The team member will discuss with them whether they need to come in for further treatment or whether they can manage the injury at home.

Patients who are recommended for treatment at home will still be able to come in for an appointment if they choose.

They will also have the option of calling a dedicated helpline for patients if they have any queries or concerns.

The new virtual fracture clinics will start on Monday, September 17.

Richard Jeavons is consultant orthopaedic surgeon who runs clinics in orthopaedic outpatient departments at both the University Hospital of Hartlepool and University Hospital of North Tees.

He said: “There is a lot of demand for appointments in the fracture clinic. Patients can often face long waits before they are seen by a clinician, who may only need to give advice on how the patient can care for the fracture themselves at home.

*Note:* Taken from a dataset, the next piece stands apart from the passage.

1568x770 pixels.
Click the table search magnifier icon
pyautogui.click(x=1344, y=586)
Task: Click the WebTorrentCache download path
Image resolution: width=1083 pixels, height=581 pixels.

“The virtual will be just as safe and effective for patients while also helping reduce demand on hospital services.”

Another big plus, said Mr Jeavons, is the huge benefit of managing treatment safely and effectively at home “considering the pain and mobility problems patients are likely to be experiencing.

“It will benefit patients who will be getting the right treatment in the right place. Staff will benefit by having more time to treat patients and the trust will make very clear financial savings by improving appointment start times, reducing travel costs for staff and so on.”

The programme was first piloted by Glasgow Royal Infirmary, which saw a significant reduction in footfall to the fracture clinic while maintaining recovery times.

The programme has since been adopted by several NHS trusts throughout the country.